The applicant’s justification — no active utilities, a water body crossing, a street segment that temporarily connects to nothing — describes conditions that are standard in phased commercial development. They are not exceptional circumstances. They are the reason the Major Street Plan exists in the first place.
Engineering did its job. The denial letter went to Longbranch Civil Engineering, Inc., the Rapid City firm representing Buren Properties that prepared the plat and filed the appeal on the applicant’s behalf. Principal Engineer Kale McNaboe, P.E. filed the appeal the same day the denial went out.
That appeal is what lands before the Public Works Committee Tuesday.
What’s Wrong With This Picture
Here is where the story gets more complicated.
Exception 26EX042 lists two tax IDs: 60618 and 60617. Both parcels are part of the Farrar Business Park and Deadwood Avenue Commercial Subdivision project. Both are subject to the Collector Street requirement. Both are included in the exception request.
According to Pennington County property records, Tax ID 60618 is owned by Buren Properties LLC. That checks out — it’s the entity that signed the application.
Tax ID 60617 is owned by a different entity entirely: BGC Business Park, LLC.
BGC Business Park, LLC was formed on August 21, 2018 — the same day the parcel at 4825 Hickock Trail transferred by warranty deed. Its registered agent is Jonathon Silva, also of 4825 Hickock Trail, Rapid City.
The 2025 annual report filed with the South Dakota Secretary of State lists the beneficial owner of BGC Business Park, LLC as the Culmer Living Trust, also at that address.
BGC Business Park, LLC is a legally separate entity from Buren Properties, LLC. Jonathon Silva is not Elroy Buren. The Culmer Living Trust is not Complete Concrete, Inc.
And yet BGC Business Park, LLC does not appear anywhere in Exception 26EX042. Not on the application. Not in the appeal email. Not in the denial letter.
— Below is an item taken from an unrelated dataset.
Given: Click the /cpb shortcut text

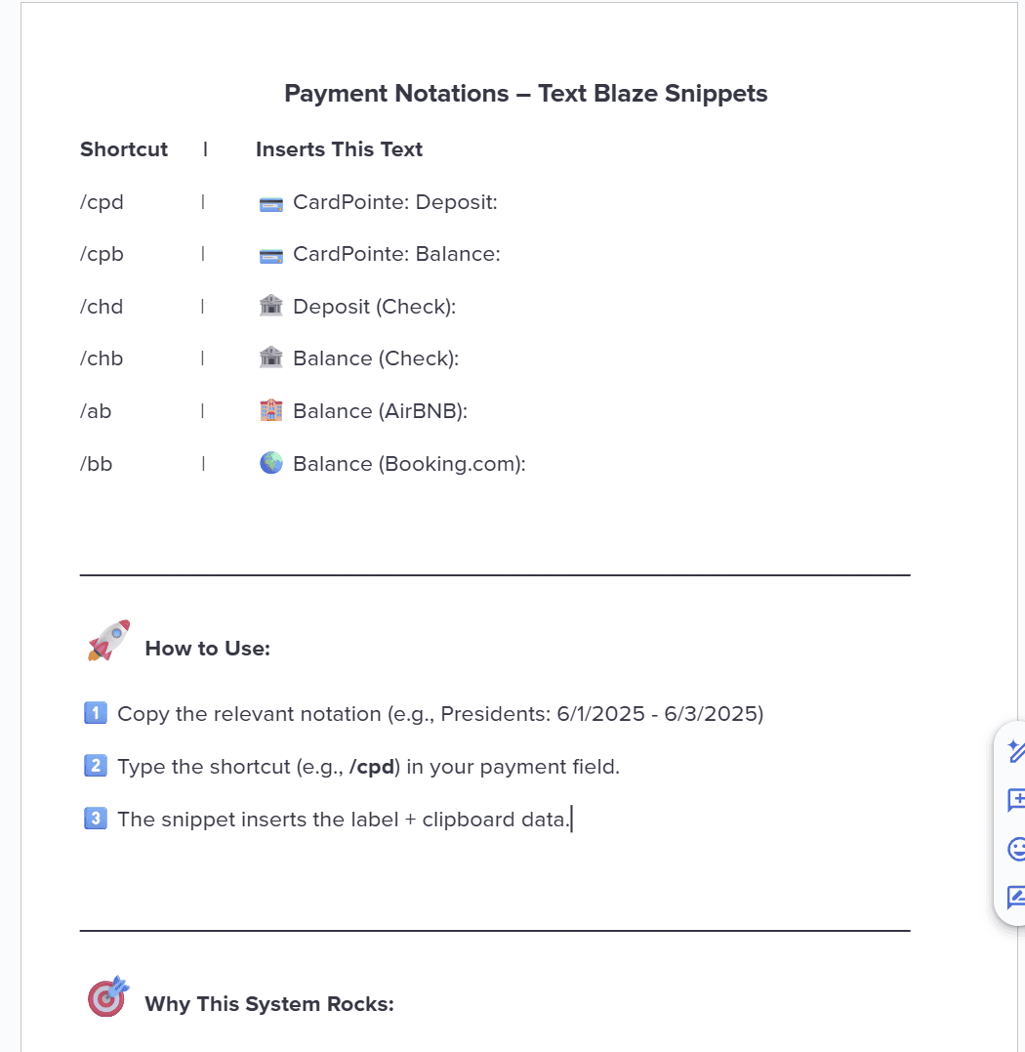Looking at the screenshot, I should [x=102, y=254].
Not in the agenda packet published on the city’s website ahead of Tuesday’s meeting.
The denial letter from the city went to Longbranch Engineering. Not to BGC Business Park, LLC. Not to Jonathon Silva. Not to the Culmer Living Trust.
One LLC filed a municipal exception covering land it does not own. The owner of the second parcel is absent from the entire public record of this proceeding.
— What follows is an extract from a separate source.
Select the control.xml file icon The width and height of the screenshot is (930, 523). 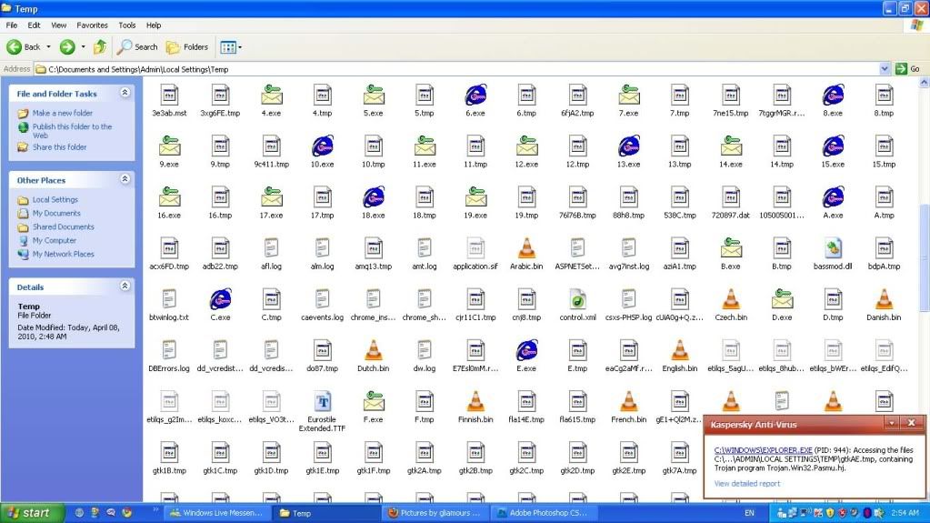[576, 298]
Whether BGC Business Park, LLC consented to being included in this application — and whether that consent was documented anywhere — is a question the public packet does not answer.
The Denial of an Exception
The city engineer denied this exception. That matters and it deserves to be said plainly: the technical system worked.
But the denial addressed what was in front of it. What appears to have gone unexamined is whether the application itself was complete — whether an exception covering two separately owned parcels can proceed with only one owner’s signature on record.
If the Public Works Committee approves this appeal Tuesday, that question follows the item to City Council on July 6. If the committee denies it, the question remains: what happens to Tax ID 60617 and the infrastructure obligations attached to it, when its owner was never formally part of this process?
Before the Gavel Falls
Before the committee votes, these questions remain on the table:
- If a $50 million heavy highway contractor whose entire business model is built on constructing public concrete infrastructure claims that building a standard municipal collector street is an unreasonable burden — why should any smaller developer ever be held to the city’s own manual?
2. When city engineering staff deny an exception and offer a documented legal workaround, whose interests are elected officials serving if they choose to override their own technical experts for a well-resourced applicant?
3. If this exception is granted and the collector street is deferred, how long before taxpayers see a request for public infrastructure funding to build the exact road that was dodged today?
4. And perhaps most immediately: did the owner of Tax ID 60617 know their parcel was included in someone else’s exception request?